MensagemEnviado: 29/7/2010 21:32
por LTCM
Here are the main points:

* NDR remains bullish on stocks and bearish on the outlook for bonds. Their favorite global sectors are found in the emerging markets, where they like the combination of strong growth and attractive valuations

* That said, they expect sluggish economic growth. Unemployment, unfortunately, is expected to remain high for a number of years to come due to a number of factors

* They are also not optimistic on the outlook for housing, since house prices and unemployment rates are inversely correlated

* Although they are not excited about the outlook for bonds, they are not abandoning the sector. They noted that with yields so low, and investor desire for safety still high, bonds could continue to at least hold their value. They continue to like corporate bonds, but are less excited about mortgage-backed securities.

NDR does not have any strong views on the yield curve, noting that only the 30-year sector seems to offer value albeit with considerably more principal risk
* Within the US equity markets, their favorite sectors are consumer staples; industrials; and materials. They remain underweight health care and telecommunications.

The points above should be familiar if you’ve been paying attention to other well known strategists like Jeremy Grantham and James Montier.

Specifically, Grantham’s reluctant allocation towards emerging markets (with the caveat that they could develop into bubbles within a few years) and his warning against bonds which are extremely expensive. This is also something that I’ve written about more than a few times: Why Today’s Bond Investors Will Be Disappointed.

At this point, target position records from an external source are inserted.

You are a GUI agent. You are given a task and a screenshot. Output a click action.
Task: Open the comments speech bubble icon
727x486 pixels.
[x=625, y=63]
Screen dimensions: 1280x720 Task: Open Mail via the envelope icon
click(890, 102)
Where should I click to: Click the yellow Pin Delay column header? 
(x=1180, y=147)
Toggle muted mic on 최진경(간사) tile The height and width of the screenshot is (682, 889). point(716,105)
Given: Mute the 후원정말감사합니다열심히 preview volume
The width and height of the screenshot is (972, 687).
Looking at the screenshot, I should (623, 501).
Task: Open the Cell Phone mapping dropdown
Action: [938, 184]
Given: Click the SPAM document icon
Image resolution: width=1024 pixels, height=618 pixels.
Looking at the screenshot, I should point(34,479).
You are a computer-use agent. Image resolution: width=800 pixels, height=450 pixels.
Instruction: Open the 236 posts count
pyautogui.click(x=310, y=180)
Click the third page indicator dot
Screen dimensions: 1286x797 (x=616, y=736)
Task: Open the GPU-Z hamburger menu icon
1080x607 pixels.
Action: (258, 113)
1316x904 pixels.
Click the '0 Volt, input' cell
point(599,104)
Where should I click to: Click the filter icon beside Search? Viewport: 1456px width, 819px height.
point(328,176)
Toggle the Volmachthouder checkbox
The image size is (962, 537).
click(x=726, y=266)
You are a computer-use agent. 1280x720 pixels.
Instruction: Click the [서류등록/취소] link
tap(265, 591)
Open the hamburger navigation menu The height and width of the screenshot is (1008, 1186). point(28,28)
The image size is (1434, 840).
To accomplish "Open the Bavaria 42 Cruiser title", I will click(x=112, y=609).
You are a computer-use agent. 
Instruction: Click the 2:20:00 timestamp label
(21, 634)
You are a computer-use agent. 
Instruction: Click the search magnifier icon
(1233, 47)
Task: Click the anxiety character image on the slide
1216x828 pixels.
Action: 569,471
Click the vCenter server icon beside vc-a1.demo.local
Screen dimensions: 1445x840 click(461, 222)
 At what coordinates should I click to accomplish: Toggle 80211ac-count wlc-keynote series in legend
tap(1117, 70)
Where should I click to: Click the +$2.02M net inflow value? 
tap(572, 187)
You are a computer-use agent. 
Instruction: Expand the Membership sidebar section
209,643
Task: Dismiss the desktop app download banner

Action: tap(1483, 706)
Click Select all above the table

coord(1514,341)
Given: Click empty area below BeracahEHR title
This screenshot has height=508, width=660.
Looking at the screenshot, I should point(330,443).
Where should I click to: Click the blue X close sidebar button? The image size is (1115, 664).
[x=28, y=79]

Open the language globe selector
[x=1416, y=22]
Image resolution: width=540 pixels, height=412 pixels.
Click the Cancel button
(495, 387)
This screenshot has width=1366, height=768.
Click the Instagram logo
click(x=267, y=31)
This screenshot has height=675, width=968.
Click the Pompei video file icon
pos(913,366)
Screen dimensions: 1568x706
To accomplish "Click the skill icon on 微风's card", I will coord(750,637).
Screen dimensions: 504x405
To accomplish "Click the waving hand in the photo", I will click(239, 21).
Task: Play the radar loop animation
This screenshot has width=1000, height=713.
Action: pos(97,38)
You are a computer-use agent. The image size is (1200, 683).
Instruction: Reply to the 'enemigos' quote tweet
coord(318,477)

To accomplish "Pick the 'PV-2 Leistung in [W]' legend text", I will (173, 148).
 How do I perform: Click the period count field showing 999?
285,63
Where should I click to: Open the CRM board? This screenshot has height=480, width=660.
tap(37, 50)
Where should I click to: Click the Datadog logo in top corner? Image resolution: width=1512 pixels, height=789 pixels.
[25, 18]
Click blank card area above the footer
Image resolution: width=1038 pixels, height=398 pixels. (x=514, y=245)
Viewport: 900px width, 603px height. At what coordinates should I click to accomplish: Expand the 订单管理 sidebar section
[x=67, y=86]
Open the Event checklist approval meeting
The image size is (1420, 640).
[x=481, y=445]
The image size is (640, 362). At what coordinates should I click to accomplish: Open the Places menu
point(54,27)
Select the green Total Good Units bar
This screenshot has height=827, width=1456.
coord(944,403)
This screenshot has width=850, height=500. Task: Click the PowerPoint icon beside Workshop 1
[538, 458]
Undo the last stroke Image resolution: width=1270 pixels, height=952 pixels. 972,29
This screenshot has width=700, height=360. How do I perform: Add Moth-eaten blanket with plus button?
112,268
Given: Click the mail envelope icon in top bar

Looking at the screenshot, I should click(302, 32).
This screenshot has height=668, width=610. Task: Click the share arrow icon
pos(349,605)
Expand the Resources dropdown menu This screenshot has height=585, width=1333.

Finally, NDR pointed out that this market is providing little opportunity for stock picking skills as the median correlation of stock returns is at an all time record high. According to Ned Davis Research, the median correlation for stocks is 0.82 - confirming the data from Birinyi Associates.

The causes of this peak in correlation are often cited as being due to the increasing use of structured products like ETFs (many with double, triple or even quadruple exposure), the non-participation of retail investors which has left the field occupied mainly by institutional investors, hedge funds and finally, quant firms that rely on high frequency trading strategies that buy and sell vast amounts of stocks in milliseconds.

But when you look through market history, it is obvious that there is a natural ebb and flow to correlation among stocks. At times they become a herd and at other times rugged individualists. I don’t think that the structural changes outlined above can fully explain what we are seeing. Rather, I suspect that it is a reflection of sentiment or “animal spirits” and as that changes, so will correlation revert to historical trend.

Of course, portfolio managers hate to hear that correlation is so high because basically it means that they provide no value. That may be a bitter pill to swallow but keep in mind that this is temporary. But until this characteristic changes, this is a binary market. You are either in or out.